[SELECTION]:

* begin *

In December 1991 the County, as part of a broader land use plan, adopted a shoreland ordinance
that regulated land within approximately 1,000 feet of County lakes. In January 1994 the County
adopted a livestock manure management ordinance that regulated animal feedlots. On May 13,
1996, the County's environmental-services office issued respondent a State of Minnesota
Certificate of Compliance, allowing appellant to maintain barns and a feedlot for up to 65 horses.
On May 14, 1996, the County issued respondent a corresponding feedlot permit. On June 8,
1996, the County adopted a general land use ordinance providing regulations and restrictions for
various land use districts. At this point, the Johnson Property was a conforming use.
On February 22, 2000 the County adopted a new shoreland ordinance. Blue Earth County
Shoreland Ordinance § 0110.0706, subps. 2(B) (1), (2) (2000) prohibited new feedlots in areas
zoned as shoreland, and prohibited modifications or expansions to existing feedlots, but allowed the
county board of commissioners to grant conditional use permits for feedlot modifications to mitigate
existing pollution problems. The parties agree that, with the enactment of the February 22, 2000
shoreland ordinance, the Johnson Property feedlot became a permitted nonconforming use.
In April 2000, a fire destroyed one of three horse barns on the Johnson Property. Respondent
submitted a timely application for a variance to reconstruct the destroyed barn. On June 7, 2000,
the county board of adjustment conducted a public meeting to consider respondent's request for a
variance. The board of adjustment reviewed relevant documents, county land use staff
recommendations, and heard testimony from a number of interested county residents, including
relator Marlyn Buss. The board of adjustment approved respondent's request for a variance, but
made approval contingent on the issuance of a new conditional use permit authorizing
reconstruction of the barn. The board of adjustment unanimously voted to recommend issuance of
a conditional use permit with conditions recommended by county staff. The county planning
commission voted to forward the request for a conditional use permit to the county board of
commissioners.
The board of commissioners met on June 27, 2000 to consider the request for a conditional use
permit. The board reviewed the recommendation of the planning commission, comments of county
staff, and letters and testimony offered by Crystal Lake residents, including relator, respondent, and
respondent's neighbors. The board also heard from the county attorney. The board unanimously
voted to issue the conditional use permit to respondent, allowing her to reconstruct the barn.
By writ of certiorari, relator challenges the board of commissioners' grant of the conditional use
permit.
ISSUES
I. Does Minn. Stat. § 394.36, subd. 1 (2000) conflict with Blue Earth County Ordinance
0100.1405, subp. 7E (1996)?
II. Was the Blue Earth County Board of Commissioners' grant of a conditional use permit to
rebuild a destroyed feedlot barn arbitrary and unreasonable?
III. Should documents not submitted to or considered by the Blue Earth County Board of
Commissioners be stricken from the record?
ANALYSIS
I.
Relator first argues that an ordinance supporting the County's decision to grant the conditional use
permit, Blue Earth County Land Use Ordinance § 0100.1405, subp. 7E (1996), is invalid because
it is in conflict with Minn. Stat. § 394.36, subd. 1 (2000). Interpretations of state statutes and
existing local zoning ordinances are questions of law that this court reviews de novo. See Hibbing
Educ. Ass'n v. Public Employment Relations Bd., 369 N.W.2d 527, 529 (Minn. 1985)

* end *

[EXCERPTED DATA]:
* begin *

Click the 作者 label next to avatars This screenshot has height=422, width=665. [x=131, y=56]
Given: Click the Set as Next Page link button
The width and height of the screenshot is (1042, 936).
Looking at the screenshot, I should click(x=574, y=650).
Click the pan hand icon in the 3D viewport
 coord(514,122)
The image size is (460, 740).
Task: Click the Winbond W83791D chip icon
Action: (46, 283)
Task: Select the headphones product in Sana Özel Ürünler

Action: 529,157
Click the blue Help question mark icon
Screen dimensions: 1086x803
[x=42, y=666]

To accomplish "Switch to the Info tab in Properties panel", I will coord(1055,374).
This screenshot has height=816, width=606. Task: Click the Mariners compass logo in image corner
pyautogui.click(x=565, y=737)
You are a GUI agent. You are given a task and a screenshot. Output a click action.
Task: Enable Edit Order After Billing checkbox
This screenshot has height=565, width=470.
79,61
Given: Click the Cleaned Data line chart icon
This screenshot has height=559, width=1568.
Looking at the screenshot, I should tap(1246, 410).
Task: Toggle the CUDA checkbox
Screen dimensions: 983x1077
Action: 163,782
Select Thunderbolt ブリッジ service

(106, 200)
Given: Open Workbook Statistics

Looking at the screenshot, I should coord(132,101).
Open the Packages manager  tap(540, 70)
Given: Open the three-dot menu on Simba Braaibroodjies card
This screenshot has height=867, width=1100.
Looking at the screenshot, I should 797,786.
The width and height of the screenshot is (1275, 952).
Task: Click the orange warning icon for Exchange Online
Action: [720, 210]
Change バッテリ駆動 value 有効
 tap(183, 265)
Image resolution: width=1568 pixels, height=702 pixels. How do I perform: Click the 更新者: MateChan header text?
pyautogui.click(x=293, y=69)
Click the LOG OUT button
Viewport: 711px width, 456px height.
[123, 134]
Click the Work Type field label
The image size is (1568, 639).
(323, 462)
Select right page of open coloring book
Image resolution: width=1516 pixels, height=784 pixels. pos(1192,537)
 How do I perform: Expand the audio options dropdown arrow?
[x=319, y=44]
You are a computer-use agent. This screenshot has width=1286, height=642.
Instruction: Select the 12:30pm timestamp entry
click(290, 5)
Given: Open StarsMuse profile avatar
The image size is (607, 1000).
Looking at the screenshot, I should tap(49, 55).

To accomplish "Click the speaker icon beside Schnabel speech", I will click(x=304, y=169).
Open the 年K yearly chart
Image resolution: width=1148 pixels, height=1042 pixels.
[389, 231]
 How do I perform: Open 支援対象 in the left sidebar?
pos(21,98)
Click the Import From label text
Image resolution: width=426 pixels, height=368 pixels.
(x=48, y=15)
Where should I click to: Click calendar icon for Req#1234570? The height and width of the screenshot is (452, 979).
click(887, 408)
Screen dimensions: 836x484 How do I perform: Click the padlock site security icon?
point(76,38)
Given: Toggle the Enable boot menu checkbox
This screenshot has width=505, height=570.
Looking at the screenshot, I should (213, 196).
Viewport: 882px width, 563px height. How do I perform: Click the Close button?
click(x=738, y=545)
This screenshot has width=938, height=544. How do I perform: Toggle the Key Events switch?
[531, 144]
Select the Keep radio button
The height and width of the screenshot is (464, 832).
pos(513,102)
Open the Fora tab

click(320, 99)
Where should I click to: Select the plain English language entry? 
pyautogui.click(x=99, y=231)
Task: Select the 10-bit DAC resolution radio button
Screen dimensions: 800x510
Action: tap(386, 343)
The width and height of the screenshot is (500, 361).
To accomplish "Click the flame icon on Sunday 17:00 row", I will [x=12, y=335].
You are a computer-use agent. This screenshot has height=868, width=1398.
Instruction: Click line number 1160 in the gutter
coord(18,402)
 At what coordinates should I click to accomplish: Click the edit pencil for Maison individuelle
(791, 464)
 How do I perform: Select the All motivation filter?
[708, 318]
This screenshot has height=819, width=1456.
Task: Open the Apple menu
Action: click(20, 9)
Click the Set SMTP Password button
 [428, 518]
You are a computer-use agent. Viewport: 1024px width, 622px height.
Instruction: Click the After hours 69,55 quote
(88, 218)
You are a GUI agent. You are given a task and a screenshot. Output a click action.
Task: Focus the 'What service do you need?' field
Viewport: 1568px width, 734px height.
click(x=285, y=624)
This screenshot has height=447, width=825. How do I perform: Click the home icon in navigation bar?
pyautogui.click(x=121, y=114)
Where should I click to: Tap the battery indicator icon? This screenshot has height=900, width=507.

* end *

[ACTIONS TO TAKE]:
[a] According to the court opinion, the 1996 State of Minnesota Certificate of Compliance allowed barns and a feedlot for up to how many horses?
[b] Repeat the court opinion's wording between "The board of commissioners met" and "subp. 7E (1996)?", inclusive.
Work only from the court opinion, not from the material.

[OUTPUTS BY TASK]:
[a] Up to 65 horses.

[b]
The board of commissioners met on June 27, 2000 to consider the request for a conditional use
permit. The board reviewed the recommendation of the planning commission, comments of county
staff, and letters and testimony offered by Crystal Lake residents, including relator, respondent, and
respondent's neighbors. The board also heard from the county attorney. The board unanimously
voted to issue the conditional use permit to respondent, allowing her to reconstruct the barn.
By writ of certiorari, relator challenges the board of commissioners' grant of the conditional use
permit.
ISSUES
I. Does Minn. Stat. § 394.36, subd. 1 (2000) conflict with Blue Earth County Ordinance
0100.1405, subp. 7E (1996)?